PROBLEM DETAILS: Rewrite the rows from the line with "Image resolution: width=1408" up to and including the line with "I will pos(751,407).", replacing "package" with "archive" and leaving everything else unchanged.
**** MATERIAL FOR THIS TASK ****
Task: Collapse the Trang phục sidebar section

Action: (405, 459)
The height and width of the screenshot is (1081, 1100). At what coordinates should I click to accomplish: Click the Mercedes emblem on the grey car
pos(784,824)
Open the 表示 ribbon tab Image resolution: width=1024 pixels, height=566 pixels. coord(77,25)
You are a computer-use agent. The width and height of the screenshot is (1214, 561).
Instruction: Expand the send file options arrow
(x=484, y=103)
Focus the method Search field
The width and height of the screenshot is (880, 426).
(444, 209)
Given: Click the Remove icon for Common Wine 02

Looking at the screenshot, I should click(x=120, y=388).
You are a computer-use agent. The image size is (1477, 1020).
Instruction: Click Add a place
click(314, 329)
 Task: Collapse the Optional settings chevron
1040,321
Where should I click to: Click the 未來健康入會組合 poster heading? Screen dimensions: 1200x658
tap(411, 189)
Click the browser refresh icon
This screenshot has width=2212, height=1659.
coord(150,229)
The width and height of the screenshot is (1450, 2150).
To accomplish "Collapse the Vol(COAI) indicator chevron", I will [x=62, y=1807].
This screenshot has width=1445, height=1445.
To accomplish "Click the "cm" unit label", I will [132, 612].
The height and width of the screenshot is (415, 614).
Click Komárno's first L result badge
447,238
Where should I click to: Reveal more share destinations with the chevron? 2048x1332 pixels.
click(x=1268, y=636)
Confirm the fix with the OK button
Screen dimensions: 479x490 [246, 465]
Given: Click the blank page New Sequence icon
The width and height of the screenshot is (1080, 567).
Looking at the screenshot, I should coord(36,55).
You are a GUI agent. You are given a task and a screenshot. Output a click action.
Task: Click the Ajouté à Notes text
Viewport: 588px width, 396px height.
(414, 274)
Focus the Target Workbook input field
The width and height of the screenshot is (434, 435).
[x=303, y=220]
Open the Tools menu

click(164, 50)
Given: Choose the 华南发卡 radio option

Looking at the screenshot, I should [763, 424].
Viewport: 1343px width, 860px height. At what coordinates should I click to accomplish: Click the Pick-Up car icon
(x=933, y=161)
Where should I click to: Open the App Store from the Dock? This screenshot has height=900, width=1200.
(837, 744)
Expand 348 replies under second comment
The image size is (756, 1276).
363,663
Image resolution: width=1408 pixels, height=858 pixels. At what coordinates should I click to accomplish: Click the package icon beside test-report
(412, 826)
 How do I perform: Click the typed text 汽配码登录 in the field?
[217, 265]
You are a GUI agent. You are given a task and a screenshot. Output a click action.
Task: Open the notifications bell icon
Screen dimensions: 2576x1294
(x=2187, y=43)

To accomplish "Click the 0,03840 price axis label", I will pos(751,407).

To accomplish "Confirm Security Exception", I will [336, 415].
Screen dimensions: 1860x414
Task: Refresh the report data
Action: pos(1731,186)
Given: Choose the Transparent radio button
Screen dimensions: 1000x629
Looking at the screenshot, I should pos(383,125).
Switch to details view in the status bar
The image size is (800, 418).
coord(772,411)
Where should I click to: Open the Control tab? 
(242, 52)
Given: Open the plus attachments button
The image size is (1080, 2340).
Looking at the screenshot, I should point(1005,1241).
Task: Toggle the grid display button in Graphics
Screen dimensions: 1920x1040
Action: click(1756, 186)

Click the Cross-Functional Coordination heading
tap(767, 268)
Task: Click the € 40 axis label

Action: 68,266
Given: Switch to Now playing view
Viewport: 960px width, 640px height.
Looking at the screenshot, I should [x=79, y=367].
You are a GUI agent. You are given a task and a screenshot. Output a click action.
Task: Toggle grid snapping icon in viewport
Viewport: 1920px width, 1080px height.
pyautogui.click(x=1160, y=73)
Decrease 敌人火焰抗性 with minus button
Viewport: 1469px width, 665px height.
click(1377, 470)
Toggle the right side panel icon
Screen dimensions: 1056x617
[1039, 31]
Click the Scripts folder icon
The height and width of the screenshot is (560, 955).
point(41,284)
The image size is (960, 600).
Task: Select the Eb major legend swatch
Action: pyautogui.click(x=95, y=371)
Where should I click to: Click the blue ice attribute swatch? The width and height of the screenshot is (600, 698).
****
CORRECT RESULT:
Image resolution: width=1408 pixels, height=858 pixels. At what coordinates should I click to accomplish: Click the archive icon beside test-report
(412, 826)
 How do I perform: Click the typed text 汽配码登录 in the field?
[217, 265]
You are a GUI agent. You are given a task and a screenshot. Output a click action.
Task: Open the notifications bell icon
Screen dimensions: 2576x1294
(x=2187, y=43)

To accomplish "Click the 0,03840 price axis label", I will pos(751,407).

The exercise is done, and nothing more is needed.